Y&R ANZ
- Type: Subsidiary
- Industry: Integrated Marketing Communications
- Headquarters: Level 15, 35 Clarence St Sydney
- Parent: WPP plc
- Website: www.yranz.com

= Y&R ANZ =

Australasian advertising agency

Y&R ANZ (formerly known as George Patterson Y&R) is an Australasian advertising agency. The agency was formed in 2005 when the international advertising holding conglomerate WPP Group acquired the Australian marketing communications company, The Communications Group (TCG).

==History==
The George Patterson agency was founded on 1 November 1934. George Patterson had started his advertising career at the age of 18 in 1908. He left McPherson's in 1913 and took on the job of advertising manager at a magazine in New York, before returning to Australia at the outbreak of war in 1914. In 1919, he started his first agency in a partnership with Norman Catts and Catts-Patterson became Australia's largest agency.

One of the agency's early clients was Palmolive. In 1921, George Patterson offered to launch the brand in Australia.

The agency represented the Australian Defence Force for 13 years before they lost their contract with them in 2013 to competitors Havas.

In 2017, George Patterson Y&R (GPY&R) was rebranded to Y&R ANZ.

==Mergers and acquisitions==
TCG's primary advertising asset was the George Patterson agency which had dominated the Australian advertising market throughout the 2nd half of the 20th century. Known as "Patts" in the industry, the business had been George Patterson Advertising from its formation in 1934 when George Patterson demerged the Sydney and Melbourne business he had started in 1918 from Catts-Patterson; George Patterson Bates from the 1990s, when the agency's long-standing Asian affiliation with Bates Worldwide was formalised with an acquisition by Bates, then one of the two worldwide network holdings of Saatchi & Saatchi PLC; and George Patterson Partners at the time of the WPP acquisition, having been primed for sale under that name by the TCG management-buyout group since 2003.
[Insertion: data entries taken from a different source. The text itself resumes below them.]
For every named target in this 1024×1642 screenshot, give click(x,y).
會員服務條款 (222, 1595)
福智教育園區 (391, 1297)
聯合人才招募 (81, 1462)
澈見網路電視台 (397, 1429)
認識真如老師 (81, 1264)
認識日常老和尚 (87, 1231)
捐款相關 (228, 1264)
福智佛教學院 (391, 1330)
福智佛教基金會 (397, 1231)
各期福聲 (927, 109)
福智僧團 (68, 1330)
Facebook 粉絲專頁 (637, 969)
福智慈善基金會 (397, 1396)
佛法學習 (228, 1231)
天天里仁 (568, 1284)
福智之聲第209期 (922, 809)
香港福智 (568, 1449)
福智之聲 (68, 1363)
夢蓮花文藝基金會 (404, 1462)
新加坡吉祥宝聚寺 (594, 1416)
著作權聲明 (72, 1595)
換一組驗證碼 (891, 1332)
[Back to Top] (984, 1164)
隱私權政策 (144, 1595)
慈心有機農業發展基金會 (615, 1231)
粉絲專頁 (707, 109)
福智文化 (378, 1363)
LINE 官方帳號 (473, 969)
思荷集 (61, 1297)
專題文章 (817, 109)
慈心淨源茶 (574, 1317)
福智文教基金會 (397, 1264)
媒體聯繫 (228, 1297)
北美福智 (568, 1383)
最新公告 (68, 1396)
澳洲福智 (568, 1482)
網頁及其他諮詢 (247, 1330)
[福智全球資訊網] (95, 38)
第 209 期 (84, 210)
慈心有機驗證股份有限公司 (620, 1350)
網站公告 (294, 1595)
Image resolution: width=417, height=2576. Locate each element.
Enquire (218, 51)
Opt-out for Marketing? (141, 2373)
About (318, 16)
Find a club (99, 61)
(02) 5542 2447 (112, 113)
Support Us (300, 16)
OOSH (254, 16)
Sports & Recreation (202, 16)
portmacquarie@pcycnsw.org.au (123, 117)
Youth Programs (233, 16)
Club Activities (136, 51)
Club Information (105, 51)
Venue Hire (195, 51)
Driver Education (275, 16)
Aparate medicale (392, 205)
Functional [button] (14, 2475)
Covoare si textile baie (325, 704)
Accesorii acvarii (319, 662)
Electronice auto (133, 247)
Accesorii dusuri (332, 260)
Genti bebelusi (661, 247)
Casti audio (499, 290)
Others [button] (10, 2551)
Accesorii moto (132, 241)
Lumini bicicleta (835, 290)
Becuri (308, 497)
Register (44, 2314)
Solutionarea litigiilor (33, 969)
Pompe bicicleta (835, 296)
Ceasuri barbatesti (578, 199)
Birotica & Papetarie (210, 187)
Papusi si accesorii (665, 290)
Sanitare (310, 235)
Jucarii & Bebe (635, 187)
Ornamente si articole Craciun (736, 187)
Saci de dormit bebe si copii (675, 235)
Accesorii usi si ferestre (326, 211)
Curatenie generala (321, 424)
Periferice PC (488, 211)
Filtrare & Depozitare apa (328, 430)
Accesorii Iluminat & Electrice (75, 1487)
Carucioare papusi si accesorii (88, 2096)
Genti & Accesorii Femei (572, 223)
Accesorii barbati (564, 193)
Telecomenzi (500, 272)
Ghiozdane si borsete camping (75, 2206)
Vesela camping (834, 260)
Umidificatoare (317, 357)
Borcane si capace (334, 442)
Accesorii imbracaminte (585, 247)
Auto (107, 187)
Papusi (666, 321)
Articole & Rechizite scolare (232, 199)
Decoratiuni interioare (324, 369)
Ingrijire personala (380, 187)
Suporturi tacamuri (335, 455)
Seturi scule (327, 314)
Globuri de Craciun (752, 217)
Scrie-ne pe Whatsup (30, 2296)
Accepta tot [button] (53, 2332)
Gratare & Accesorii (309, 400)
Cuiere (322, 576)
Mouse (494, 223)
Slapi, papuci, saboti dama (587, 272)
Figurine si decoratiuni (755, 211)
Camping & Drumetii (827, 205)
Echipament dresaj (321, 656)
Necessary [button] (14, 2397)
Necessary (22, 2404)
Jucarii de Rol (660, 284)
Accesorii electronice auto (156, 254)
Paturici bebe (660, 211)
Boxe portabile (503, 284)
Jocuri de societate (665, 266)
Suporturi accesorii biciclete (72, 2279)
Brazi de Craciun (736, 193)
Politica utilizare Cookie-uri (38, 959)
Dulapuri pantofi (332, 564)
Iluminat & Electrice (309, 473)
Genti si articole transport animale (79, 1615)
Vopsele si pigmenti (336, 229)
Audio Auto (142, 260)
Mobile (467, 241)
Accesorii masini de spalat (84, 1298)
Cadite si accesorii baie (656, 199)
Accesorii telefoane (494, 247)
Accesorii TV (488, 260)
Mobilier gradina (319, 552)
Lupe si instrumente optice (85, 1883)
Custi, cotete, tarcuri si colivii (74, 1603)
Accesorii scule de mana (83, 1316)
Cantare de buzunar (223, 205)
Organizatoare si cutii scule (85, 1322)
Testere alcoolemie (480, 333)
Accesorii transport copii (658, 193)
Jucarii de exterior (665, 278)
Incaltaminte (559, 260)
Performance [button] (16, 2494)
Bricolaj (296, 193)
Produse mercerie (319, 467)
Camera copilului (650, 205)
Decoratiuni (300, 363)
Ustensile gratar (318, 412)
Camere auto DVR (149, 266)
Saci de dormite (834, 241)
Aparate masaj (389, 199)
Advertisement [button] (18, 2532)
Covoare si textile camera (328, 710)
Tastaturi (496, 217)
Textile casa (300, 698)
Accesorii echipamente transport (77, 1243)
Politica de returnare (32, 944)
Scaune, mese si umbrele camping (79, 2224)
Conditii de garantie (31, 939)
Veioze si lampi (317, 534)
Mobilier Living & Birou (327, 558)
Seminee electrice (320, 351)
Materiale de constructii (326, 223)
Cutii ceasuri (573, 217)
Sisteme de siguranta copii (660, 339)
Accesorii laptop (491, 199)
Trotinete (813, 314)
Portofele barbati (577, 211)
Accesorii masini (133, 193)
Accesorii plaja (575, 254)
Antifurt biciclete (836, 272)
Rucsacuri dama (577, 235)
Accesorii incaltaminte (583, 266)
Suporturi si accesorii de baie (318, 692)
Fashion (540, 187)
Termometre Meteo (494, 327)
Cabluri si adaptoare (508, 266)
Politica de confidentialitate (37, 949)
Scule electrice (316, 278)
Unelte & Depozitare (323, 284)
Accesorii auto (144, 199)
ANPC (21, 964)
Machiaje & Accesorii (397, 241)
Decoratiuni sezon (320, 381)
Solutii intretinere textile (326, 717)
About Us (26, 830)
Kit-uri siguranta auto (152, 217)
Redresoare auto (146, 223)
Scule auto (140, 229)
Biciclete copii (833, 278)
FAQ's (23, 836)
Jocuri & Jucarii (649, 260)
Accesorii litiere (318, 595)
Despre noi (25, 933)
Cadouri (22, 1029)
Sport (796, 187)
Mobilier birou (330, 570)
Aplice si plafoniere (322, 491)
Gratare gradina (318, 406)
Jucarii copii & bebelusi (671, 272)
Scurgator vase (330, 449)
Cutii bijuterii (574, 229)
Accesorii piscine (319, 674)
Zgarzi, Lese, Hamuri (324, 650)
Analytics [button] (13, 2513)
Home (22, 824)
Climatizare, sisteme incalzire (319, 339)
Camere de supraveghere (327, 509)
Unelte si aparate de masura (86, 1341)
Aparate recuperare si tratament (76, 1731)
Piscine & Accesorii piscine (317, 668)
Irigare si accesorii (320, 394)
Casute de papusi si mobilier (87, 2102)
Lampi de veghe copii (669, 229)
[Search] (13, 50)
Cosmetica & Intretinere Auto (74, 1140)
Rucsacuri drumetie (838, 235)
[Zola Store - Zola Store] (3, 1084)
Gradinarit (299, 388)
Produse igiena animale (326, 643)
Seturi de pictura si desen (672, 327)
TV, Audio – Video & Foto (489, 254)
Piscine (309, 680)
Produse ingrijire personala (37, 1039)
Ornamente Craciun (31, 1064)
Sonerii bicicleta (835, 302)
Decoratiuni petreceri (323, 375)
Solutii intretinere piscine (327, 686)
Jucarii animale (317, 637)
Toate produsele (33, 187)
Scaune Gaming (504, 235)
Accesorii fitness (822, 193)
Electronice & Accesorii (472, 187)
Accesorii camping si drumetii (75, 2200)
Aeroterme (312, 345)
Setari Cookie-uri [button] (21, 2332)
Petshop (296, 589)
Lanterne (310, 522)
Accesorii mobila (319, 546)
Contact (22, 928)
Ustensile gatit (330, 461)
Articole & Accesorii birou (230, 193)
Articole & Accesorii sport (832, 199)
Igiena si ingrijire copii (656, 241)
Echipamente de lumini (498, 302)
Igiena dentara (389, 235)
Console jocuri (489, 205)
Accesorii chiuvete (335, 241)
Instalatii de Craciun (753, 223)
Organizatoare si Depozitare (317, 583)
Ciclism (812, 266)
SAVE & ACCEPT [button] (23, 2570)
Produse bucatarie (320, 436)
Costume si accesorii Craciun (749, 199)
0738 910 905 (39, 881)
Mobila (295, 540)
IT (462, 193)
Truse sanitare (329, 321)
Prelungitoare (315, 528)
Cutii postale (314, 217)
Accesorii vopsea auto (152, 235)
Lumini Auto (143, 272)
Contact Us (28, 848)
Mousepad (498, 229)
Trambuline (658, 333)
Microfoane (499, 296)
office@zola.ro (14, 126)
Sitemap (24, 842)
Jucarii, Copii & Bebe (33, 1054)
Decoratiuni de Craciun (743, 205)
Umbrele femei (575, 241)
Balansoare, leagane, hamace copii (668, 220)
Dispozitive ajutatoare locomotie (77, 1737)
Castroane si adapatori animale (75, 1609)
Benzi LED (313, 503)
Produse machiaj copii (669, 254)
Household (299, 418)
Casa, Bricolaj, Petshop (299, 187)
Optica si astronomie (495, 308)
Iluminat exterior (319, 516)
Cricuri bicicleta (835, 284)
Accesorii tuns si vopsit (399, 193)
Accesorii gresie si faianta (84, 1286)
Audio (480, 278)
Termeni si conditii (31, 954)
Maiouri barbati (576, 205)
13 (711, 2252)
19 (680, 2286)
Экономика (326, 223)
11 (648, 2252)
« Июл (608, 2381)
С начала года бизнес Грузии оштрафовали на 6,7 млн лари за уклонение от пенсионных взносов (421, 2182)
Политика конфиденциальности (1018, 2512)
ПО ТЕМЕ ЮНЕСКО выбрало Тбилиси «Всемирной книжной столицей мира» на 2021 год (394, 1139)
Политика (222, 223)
WPP merged the Australian offices of its worldwide Young & Rubicam brand with George Patterson. WPP acquired the worldwide Young & Rubicam brand in 2000.

==Accolades==
- Cannes Lions 2012 Australian Agency of the Year
- World's Top Ten Agencies, Gunn Report 2013
- Cannes Lions 2019 Outdoor of the Year (Gold and Silver Lion)

==Australian Defence Force contract==
The agency attracted controversy in May 2011 after it won a contract to "clean up" the social media policy of the Australian Defence Force (ADF) as some of the social media posts by GPYR were sexually or politically controversial. This included then CEO, Russel Howcroft's Facebook page which showed him to be a member of the "Pippa Middleton Ass Appreciation Society". A spokesperson for George Patterson Y&R stated: "We do not believe that this material is in any way relevant to an assessment of the nature or quality of the professional services that GPY&R provides." Earlier that month, the ADF "side-stepped" allegations that they had a conflict of interest in awarding the contract to George Patterson Y&R.